CPU Offloading

Note

CPU Offloading in Transformer Engine is currently available only for PyTorch. It supports all PyTorch modules, not just TE layers.

CPU offloading moves activation tensors from GPU to CPU memory during the forward pass and reloads them during backward. Transfers are asynchronous, enabling significant GPU memory savings with minimal overhead.

Unlike activation checkpointing, offloading avoids recomputation — activations are stored on CPU instead of being recalculated, making it faster when CPU-GPU bandwidth is sufficient.

Hardware Support

CPU offloading benefits greatly from fast CPU-GPU interconnects. The faster the link, the more effectively transfer time can be hidden behind computation.

Traditional PCIe System CPU RAM GPU HBM PCIe 128 GB/s GB200 Superchip NVIDIA Grace Blackwell Blackwell GPU 1 HBM NVLink C2C Grace CPU RAM NVLink C2C Blackwell GPU 2 HBM 900 GB/s per NVLink-C2C link

Figure 1. Traditional PCIe system vs GB200 Superchip with NVLink-C2C.

Traditional PCIe Gen5 x16 systems offer 128 GB/s bidirectional bandwidth between CPU and GPU, which limits offloading benefits.

With NVLink-C2C (GB200), bandwidth jumps to 900 GB/s bidirectional per link, making offloading increasingly attractive on modern NVIDIA superchips. The GB200 pairs a Grace CPU with 480 GB LPDDR5X memory and two Blackwell GPUs, each with 192 GB HBM3e (384 GB total), providing ample CPU memory for offloading activations.

Offloading/reloading consumes HBM bandwidth, which may compete with other GPU operations — even when transfers are asynchronous. This is unlikely to affect compute-bound operations like GEMMs, but the impact on memory-bound operations like quantization may be noticeable.

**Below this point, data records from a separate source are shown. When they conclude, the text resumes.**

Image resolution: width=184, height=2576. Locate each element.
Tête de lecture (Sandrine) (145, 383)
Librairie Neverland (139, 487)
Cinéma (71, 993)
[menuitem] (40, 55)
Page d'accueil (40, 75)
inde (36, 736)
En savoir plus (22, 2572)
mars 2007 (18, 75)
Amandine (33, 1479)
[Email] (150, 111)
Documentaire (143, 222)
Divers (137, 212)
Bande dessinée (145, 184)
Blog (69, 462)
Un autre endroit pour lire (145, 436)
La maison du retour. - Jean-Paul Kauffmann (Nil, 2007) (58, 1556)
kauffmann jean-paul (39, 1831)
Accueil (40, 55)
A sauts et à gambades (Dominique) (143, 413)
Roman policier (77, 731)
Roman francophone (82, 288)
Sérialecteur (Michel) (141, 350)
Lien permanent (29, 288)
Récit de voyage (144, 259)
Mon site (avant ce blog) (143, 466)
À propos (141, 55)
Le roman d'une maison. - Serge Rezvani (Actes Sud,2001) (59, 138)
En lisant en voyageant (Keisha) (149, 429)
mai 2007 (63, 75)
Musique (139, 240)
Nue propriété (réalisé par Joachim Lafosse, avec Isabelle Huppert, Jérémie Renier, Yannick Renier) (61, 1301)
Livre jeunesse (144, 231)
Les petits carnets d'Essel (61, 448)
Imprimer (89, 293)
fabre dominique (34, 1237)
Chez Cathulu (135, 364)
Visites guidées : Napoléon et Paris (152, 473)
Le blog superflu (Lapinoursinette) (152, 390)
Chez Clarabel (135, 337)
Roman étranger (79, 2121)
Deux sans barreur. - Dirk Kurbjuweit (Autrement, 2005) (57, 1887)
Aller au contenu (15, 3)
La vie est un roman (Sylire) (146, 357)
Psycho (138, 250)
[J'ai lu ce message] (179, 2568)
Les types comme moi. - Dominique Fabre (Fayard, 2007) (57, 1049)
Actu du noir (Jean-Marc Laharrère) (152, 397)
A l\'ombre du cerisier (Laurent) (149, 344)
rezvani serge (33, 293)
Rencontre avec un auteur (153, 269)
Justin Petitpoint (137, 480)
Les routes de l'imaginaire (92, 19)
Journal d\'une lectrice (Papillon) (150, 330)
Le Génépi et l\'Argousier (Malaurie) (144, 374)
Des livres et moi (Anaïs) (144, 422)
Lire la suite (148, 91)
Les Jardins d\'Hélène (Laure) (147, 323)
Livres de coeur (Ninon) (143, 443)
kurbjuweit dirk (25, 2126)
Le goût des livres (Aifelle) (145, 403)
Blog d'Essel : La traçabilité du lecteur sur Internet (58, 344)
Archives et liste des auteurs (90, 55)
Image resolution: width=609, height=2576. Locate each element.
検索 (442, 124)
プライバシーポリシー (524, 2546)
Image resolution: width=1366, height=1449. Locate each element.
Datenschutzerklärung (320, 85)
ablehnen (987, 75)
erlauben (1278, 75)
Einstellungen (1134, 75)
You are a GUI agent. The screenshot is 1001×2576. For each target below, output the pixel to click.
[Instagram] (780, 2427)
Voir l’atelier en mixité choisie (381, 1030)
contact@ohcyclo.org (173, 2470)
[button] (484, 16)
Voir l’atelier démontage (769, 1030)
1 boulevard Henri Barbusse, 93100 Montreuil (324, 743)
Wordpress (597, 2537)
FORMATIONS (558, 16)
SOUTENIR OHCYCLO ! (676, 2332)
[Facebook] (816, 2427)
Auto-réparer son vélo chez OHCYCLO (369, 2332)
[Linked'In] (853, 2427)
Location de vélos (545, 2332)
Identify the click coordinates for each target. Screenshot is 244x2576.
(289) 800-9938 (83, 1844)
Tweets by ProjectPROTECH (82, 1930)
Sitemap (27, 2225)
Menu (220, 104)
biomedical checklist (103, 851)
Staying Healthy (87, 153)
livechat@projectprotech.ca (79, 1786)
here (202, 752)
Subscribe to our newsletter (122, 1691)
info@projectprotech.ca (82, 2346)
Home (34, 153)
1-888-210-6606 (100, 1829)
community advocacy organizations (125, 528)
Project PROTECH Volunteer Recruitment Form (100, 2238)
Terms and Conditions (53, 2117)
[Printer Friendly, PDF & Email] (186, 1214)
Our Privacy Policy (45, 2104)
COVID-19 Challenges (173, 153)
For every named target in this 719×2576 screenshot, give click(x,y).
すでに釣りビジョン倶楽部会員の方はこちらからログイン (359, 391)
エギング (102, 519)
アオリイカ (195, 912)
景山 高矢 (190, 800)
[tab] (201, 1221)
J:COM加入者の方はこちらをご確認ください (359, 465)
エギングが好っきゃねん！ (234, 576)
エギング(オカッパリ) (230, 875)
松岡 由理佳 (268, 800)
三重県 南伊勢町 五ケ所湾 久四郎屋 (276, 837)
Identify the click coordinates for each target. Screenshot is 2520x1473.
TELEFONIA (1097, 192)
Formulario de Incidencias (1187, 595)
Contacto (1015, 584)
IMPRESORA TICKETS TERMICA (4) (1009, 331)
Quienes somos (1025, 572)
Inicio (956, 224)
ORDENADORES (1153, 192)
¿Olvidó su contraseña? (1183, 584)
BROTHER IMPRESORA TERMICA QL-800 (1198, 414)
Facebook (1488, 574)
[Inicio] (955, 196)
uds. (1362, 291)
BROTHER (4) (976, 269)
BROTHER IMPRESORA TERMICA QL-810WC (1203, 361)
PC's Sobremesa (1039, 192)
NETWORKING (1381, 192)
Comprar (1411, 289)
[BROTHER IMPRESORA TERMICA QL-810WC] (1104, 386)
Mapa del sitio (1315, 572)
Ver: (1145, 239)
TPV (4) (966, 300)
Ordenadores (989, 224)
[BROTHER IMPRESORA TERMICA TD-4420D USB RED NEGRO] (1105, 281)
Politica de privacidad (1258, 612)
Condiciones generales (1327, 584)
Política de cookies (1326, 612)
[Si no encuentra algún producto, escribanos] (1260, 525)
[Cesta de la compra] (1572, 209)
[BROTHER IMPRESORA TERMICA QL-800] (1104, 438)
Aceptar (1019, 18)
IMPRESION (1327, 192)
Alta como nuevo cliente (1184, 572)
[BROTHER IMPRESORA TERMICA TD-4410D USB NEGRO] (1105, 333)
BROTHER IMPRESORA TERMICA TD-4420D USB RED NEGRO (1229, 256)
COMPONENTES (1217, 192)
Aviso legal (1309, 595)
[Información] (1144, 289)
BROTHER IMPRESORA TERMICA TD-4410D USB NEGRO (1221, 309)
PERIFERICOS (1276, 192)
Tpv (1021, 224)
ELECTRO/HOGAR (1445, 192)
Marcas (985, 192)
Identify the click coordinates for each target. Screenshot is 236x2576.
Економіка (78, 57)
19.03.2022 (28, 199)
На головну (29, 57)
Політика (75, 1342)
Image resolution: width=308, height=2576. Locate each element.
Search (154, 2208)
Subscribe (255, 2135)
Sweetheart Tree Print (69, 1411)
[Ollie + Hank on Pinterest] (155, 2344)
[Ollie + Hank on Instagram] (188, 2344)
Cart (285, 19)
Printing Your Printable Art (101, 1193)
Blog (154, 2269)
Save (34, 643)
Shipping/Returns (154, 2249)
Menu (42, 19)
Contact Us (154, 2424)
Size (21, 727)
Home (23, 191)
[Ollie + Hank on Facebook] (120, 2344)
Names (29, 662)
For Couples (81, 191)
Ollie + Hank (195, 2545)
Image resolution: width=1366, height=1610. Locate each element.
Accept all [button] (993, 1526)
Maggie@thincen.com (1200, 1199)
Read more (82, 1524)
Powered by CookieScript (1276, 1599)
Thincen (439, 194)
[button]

CPU Offloading in Transformer Engine

Transformer Engine supports CPU offloading of activations for sequential models. A model is considered sequential if it satisfies the following conditions:

  1. The model is a sequence of layers: x₁ = Layer₁(x₀), x₂ = Layer₂(x₁), …, xₙ = Layerₙ(xₙ₋₁). The layers may be any PyTorch modules, not just TE layers.

  2. Each intermediate tensor xᵢ is used only as input to the next layer (not elsewhere in the model).

  3. xᵢ is only needed as input to Layerᵢ₊₁’s backward pass and can be freed once that pass completes.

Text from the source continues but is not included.